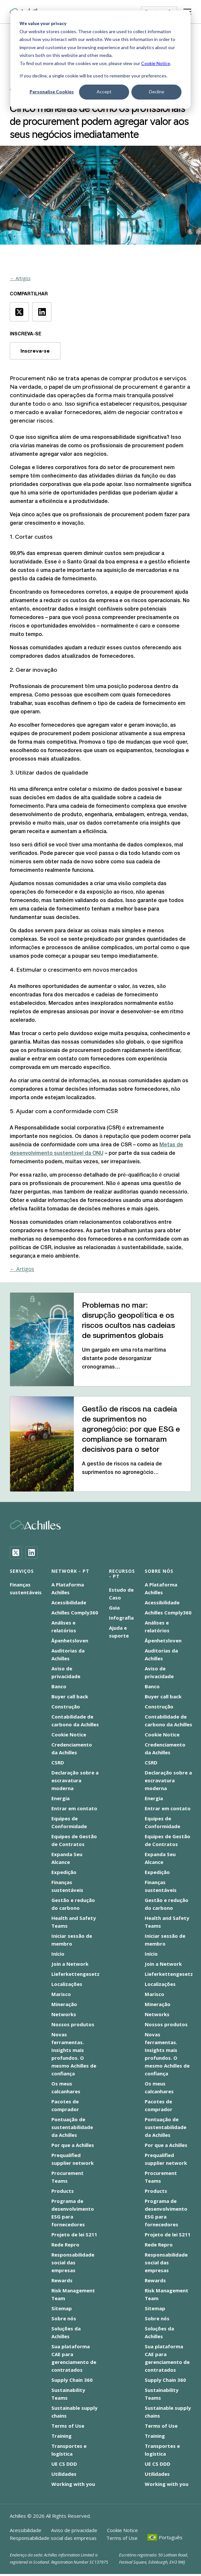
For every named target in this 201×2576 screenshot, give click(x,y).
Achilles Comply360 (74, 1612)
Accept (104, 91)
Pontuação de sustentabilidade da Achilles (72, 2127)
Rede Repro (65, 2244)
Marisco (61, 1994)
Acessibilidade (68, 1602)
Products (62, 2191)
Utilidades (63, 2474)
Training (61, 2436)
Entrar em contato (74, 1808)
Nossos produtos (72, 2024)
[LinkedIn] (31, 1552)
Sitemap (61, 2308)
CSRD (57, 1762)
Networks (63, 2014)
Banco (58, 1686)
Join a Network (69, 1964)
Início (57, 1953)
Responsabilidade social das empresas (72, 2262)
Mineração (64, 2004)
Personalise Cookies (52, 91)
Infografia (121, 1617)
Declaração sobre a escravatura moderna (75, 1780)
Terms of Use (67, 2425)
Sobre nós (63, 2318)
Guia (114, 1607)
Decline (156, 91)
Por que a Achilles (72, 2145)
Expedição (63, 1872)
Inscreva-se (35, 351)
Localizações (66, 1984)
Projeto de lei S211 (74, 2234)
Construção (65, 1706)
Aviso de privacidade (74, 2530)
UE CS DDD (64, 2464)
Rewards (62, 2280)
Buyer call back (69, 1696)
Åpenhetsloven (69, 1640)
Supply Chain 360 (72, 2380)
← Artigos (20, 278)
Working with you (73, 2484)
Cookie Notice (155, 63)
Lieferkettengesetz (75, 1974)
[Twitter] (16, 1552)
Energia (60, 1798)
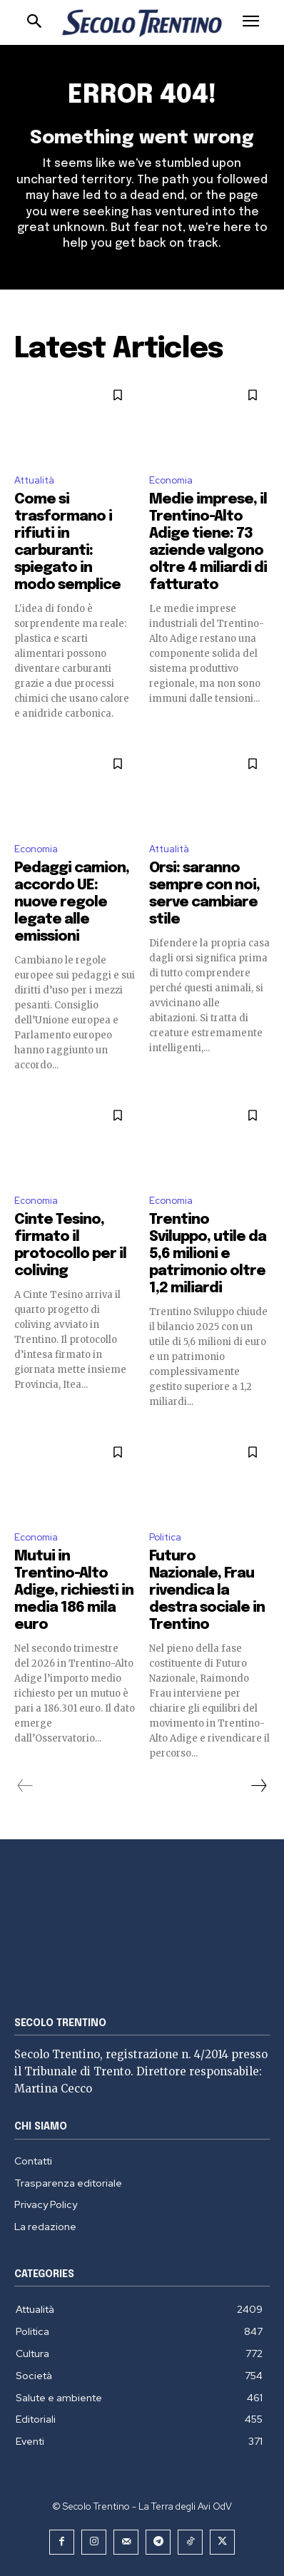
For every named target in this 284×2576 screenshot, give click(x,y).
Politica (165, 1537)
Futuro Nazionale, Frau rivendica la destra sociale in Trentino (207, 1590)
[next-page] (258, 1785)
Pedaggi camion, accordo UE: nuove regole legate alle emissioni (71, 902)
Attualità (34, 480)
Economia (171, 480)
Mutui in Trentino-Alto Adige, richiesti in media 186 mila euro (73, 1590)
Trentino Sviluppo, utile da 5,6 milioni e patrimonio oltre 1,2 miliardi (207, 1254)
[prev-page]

----

Requirements: Express everything from the start of the items down to the line containing "Training (61, 2436)" as a JSON list of strings, one string per line, with blank lines skipped. Leave the pictures out of the answer.

Solution:
[
  "For every named target in this 201×2576 screenshot, give click(x,y).",
  "Achilles Comply360 (74, 1612)",
  "Accept (104, 91)",
  "Pontuação de sustentabilidade da Achilles (72, 2127)",
  "Rede Repro (65, 2244)",
  "Marisco (61, 1994)",
  "Acessibilidade (68, 1602)",
  "Products (62, 2191)",
  "Utilidades (63, 2474)",
  "Training (61, 2436)"
]